• [Problem requirements]
All entries should be copied exactly, none left out.

• [Collected data]
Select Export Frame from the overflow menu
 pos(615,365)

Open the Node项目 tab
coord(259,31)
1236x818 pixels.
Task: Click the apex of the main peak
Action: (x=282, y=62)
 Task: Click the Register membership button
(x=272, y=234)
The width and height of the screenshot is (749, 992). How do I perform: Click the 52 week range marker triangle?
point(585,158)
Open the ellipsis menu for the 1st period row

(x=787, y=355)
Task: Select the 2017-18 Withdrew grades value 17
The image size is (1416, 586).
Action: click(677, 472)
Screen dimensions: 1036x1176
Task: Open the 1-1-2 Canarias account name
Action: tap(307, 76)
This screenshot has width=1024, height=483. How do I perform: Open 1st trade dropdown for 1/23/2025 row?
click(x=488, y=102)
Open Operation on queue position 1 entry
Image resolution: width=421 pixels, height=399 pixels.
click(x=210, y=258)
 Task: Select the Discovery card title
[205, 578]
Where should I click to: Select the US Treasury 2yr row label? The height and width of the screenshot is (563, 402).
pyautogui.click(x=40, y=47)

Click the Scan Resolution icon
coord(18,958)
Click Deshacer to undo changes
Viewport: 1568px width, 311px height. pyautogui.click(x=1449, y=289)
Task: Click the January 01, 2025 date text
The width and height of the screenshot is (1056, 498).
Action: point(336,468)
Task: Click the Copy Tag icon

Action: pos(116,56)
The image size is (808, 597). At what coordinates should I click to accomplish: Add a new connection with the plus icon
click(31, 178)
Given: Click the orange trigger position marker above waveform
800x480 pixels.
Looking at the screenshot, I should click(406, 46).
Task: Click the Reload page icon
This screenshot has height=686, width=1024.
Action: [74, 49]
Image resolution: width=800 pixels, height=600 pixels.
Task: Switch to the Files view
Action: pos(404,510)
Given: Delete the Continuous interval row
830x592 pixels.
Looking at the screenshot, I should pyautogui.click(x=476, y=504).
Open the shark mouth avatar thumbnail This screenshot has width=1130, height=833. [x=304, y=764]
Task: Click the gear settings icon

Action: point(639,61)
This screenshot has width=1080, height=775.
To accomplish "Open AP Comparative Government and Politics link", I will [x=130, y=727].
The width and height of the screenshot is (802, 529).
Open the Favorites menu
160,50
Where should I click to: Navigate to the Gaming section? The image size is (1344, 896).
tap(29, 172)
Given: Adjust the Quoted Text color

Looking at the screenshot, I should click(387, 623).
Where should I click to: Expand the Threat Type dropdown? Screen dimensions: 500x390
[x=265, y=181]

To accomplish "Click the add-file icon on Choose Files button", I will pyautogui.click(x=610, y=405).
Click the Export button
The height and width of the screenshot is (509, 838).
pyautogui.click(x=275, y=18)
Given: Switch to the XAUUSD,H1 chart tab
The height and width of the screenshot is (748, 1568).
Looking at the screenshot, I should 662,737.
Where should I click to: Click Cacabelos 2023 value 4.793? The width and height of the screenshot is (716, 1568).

• [Solution for this exercise]
Select Export Frame from the overflow menu
 pos(615,365)

Open the Node项目 tab
coord(259,31)
1236x818 pixels.
Task: Click the apex of the main peak
Action: (x=282, y=62)
 Task: Click the Register membership button
(x=272, y=234)
The width and height of the screenshot is (749, 992). How do I perform: Click the 52 week range marker triangle?
point(585,158)
Open the ellipsis menu for the 1st period row

(x=787, y=355)
Task: Select the 2017-18 Withdrew grades value 17
The image size is (1416, 586).
Action: click(677, 472)
Screen dimensions: 1036x1176
Task: Open the 1-1-2 Canarias account name
Action: tap(307, 76)
This screenshot has width=1024, height=483. How do I perform: Open 1st trade dropdown for 1/23/2025 row?
click(x=488, y=102)
Open Operation on queue position 1 entry
Image resolution: width=421 pixels, height=399 pixels.
click(x=210, y=258)
 Task: Select the Discovery card title
[205, 578]
Where should I click to: Select the US Treasury 2yr row label? The height and width of the screenshot is (563, 402).
pyautogui.click(x=40, y=47)

Click the Scan Resolution icon
coord(18,958)
Click Deshacer to undo changes
Viewport: 1568px width, 311px height. pyautogui.click(x=1449, y=289)
Task: Click the January 01, 2025 date text
The width and height of the screenshot is (1056, 498).
Action: point(336,468)
Task: Click the Copy Tag icon

Action: pos(116,56)
The image size is (808, 597). At what coordinates should I click to accomplish: Add a new connection with the plus icon
click(31, 178)
Given: Click the orange trigger position marker above waveform
800x480 pixels.
Looking at the screenshot, I should click(406, 46).
Task: Click the Reload page icon
This screenshot has height=686, width=1024.
Action: [74, 49]
Image resolution: width=800 pixels, height=600 pixels.
Task: Switch to the Files view
Action: pos(404,510)
Given: Delete the Continuous interval row
830x592 pixels.
Looking at the screenshot, I should pyautogui.click(x=476, y=504).
Open the shark mouth avatar thumbnail This screenshot has width=1130, height=833. [x=304, y=764]
Task: Click the gear settings icon

Action: point(639,61)
This screenshot has width=1080, height=775.
To accomplish "Open AP Comparative Government and Politics link", I will [x=130, y=727].
The width and height of the screenshot is (802, 529).
Open the Favorites menu
160,50
Where should I click to: Navigate to the Gaming section? The image size is (1344, 896).
tap(29, 172)
Given: Adjust the Quoted Text color

Looking at the screenshot, I should click(387, 623).
Where should I click to: Expand the Threat Type dropdown? Screen dimensions: 500x390
[x=265, y=181]

To accomplish "Click the add-file icon on Choose Files button", I will pyautogui.click(x=610, y=405).
Click the Export button
The height and width of the screenshot is (509, 838).
pyautogui.click(x=275, y=18)
Given: Switch to the XAUUSD,H1 chart tab
The height and width of the screenshot is (748, 1568).
Looking at the screenshot, I should 662,737.
Where should I click to: Click Cacabelos 2023 value 4.793? The width and height of the screenshot is (716, 1568).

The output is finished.